**DIRECTIONS**: All lines containing the string "Conference" must be copied from the entries.

(Data entries)
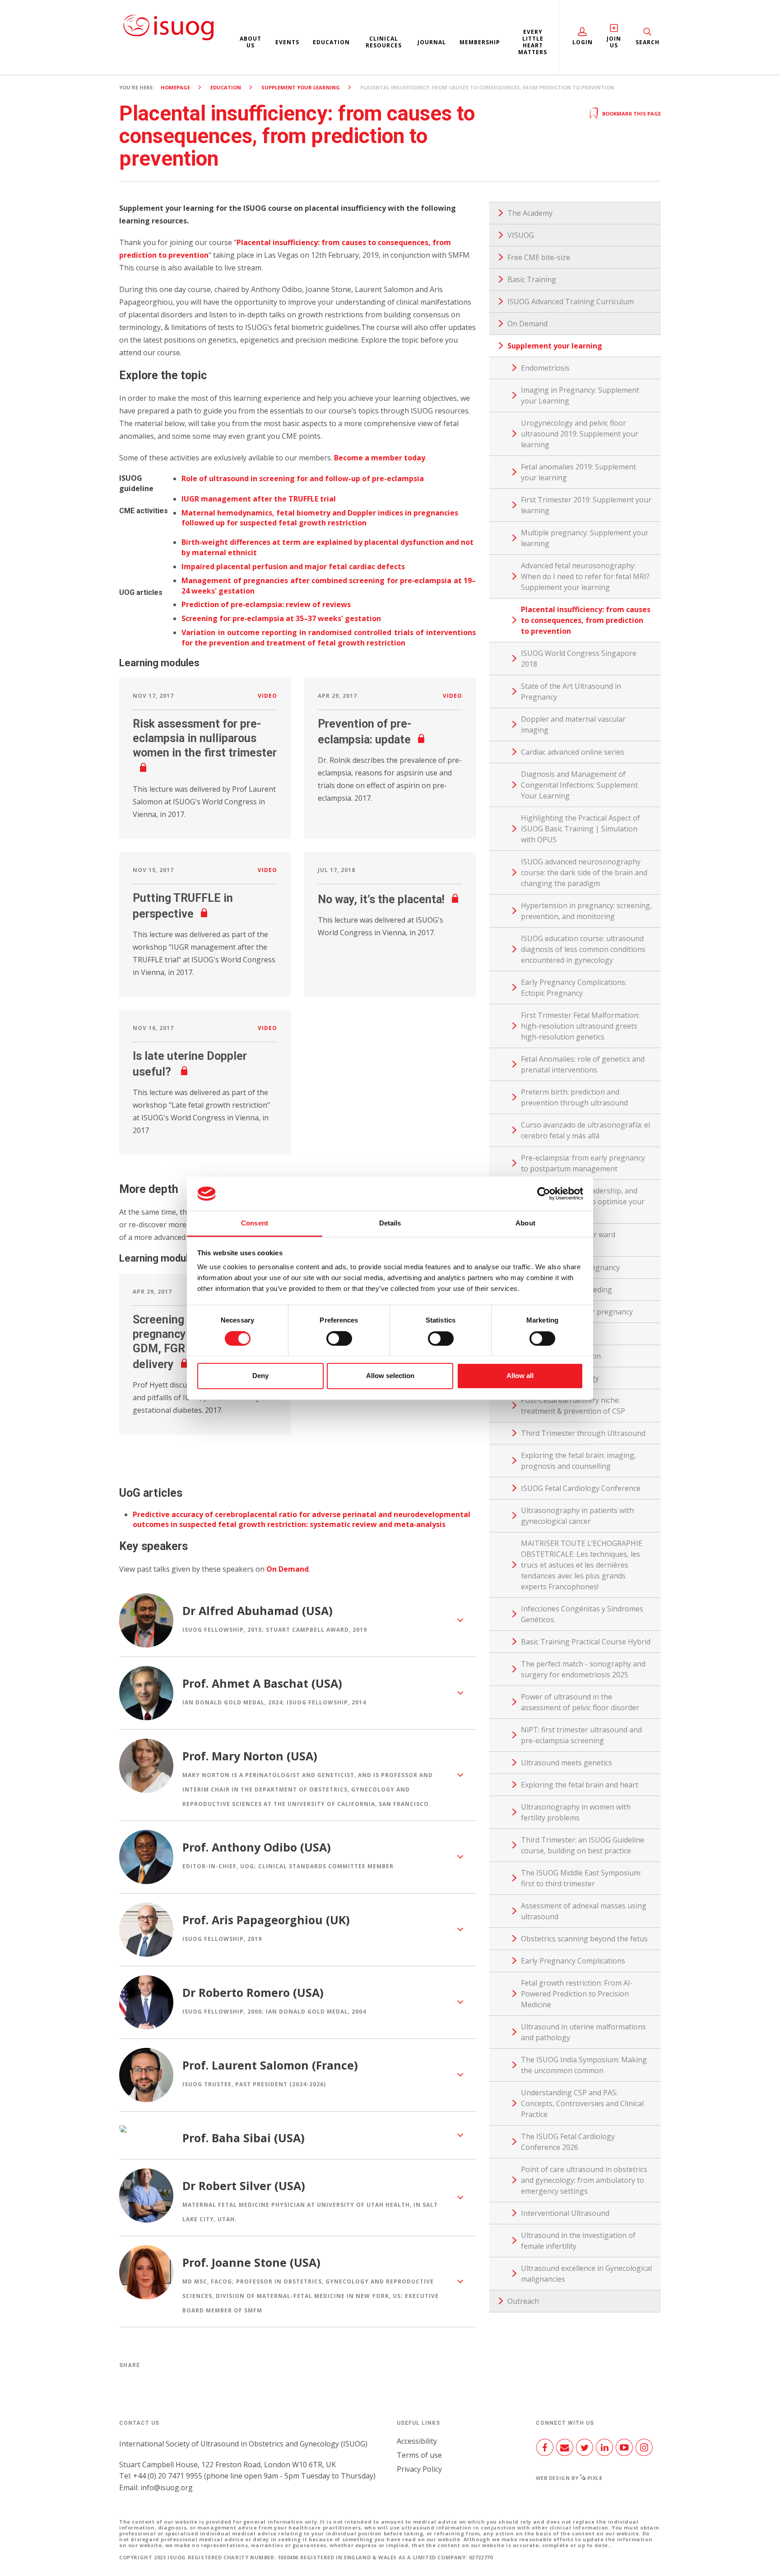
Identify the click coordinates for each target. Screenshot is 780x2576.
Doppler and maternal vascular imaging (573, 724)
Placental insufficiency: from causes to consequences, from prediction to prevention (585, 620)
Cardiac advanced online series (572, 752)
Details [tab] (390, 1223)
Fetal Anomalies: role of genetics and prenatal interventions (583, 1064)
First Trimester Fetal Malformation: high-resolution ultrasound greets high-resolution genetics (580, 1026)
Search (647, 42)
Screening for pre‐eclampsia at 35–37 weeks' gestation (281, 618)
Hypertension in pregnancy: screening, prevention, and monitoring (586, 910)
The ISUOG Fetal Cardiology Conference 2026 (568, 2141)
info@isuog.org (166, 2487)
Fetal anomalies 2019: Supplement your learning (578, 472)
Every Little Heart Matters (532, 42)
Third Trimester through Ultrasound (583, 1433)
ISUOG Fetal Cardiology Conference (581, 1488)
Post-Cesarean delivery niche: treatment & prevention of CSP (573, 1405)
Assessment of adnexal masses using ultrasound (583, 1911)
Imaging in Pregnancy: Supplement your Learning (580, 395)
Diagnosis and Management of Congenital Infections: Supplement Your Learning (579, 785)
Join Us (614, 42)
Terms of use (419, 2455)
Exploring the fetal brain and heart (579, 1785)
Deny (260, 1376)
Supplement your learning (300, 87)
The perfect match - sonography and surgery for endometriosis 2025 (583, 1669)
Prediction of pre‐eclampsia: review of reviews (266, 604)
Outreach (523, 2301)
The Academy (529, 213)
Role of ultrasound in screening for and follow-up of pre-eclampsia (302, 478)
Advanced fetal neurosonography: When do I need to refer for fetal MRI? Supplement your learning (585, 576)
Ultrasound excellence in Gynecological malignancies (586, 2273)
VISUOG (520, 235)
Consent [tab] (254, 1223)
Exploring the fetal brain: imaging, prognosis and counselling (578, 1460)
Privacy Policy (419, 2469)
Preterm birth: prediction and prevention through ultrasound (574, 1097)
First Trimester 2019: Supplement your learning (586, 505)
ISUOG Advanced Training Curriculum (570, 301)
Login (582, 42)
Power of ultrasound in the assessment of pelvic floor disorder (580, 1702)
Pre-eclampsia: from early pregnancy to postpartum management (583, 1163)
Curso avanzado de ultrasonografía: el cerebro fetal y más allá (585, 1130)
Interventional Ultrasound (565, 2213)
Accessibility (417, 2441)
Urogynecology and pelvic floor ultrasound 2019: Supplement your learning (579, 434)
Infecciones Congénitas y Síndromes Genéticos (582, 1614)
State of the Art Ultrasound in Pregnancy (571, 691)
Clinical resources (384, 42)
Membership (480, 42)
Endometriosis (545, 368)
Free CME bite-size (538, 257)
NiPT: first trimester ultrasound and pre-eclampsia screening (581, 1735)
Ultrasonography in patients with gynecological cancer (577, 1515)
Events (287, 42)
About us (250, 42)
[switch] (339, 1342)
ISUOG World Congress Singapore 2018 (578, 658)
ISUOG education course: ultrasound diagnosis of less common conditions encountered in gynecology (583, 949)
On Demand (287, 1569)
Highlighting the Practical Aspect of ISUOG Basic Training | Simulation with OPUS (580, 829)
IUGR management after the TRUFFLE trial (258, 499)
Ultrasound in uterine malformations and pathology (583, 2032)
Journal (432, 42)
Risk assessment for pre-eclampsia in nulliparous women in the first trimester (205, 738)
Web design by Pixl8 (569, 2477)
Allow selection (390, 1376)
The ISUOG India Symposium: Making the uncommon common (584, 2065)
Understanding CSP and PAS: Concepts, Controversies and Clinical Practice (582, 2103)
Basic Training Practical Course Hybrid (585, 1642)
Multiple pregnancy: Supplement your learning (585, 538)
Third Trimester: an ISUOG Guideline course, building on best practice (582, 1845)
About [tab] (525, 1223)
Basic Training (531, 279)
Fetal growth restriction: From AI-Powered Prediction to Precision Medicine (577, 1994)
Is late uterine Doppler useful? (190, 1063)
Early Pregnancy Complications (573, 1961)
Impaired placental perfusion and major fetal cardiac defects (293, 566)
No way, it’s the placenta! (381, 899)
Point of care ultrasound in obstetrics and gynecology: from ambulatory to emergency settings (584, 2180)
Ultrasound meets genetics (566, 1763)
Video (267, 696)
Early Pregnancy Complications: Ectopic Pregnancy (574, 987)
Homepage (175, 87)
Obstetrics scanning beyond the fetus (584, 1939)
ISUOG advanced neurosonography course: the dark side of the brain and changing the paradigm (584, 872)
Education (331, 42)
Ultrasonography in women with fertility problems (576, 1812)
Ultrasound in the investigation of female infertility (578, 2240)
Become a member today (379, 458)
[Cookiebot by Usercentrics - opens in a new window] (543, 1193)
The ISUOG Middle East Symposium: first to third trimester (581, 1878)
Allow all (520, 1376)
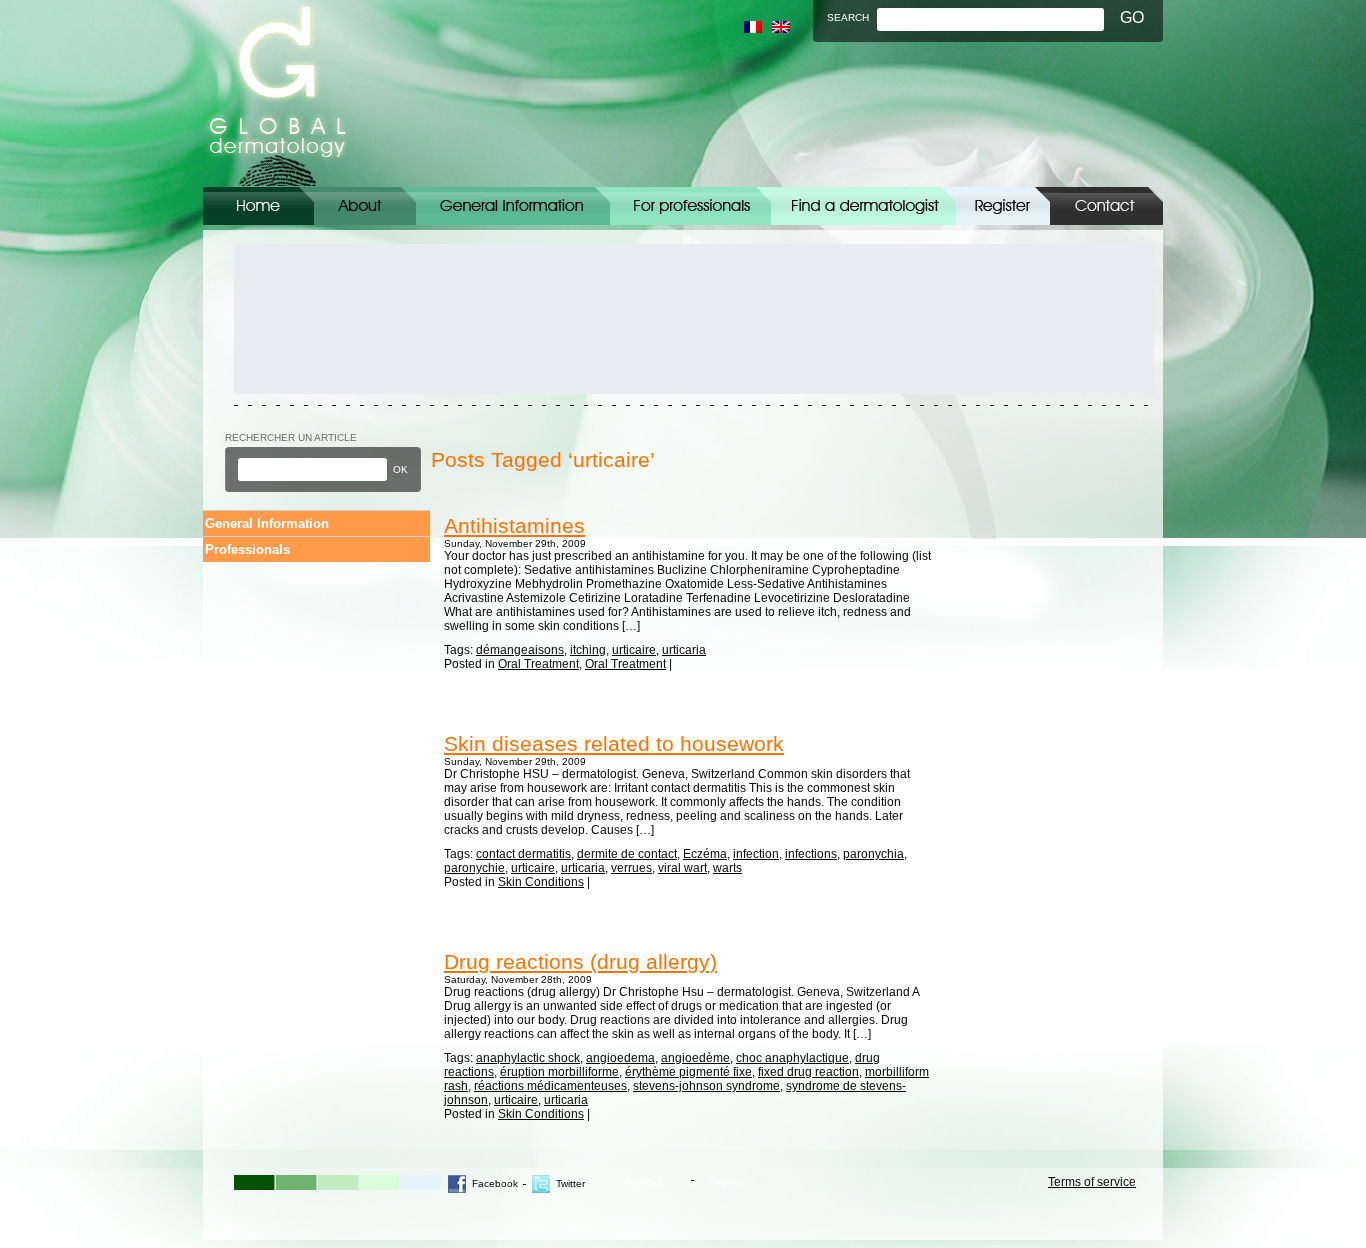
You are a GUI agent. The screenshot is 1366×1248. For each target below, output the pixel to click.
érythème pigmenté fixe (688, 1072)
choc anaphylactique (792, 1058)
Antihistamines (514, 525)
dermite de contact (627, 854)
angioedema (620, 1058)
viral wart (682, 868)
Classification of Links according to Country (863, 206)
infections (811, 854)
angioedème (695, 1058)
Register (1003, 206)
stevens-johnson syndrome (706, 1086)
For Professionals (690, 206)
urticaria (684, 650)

**EXPECTED ANSWER**:
The ISUOG Fetal Cardiology Conference 2026 (568, 2141)
ISUOG Fetal Cardiology Conference (581, 1488)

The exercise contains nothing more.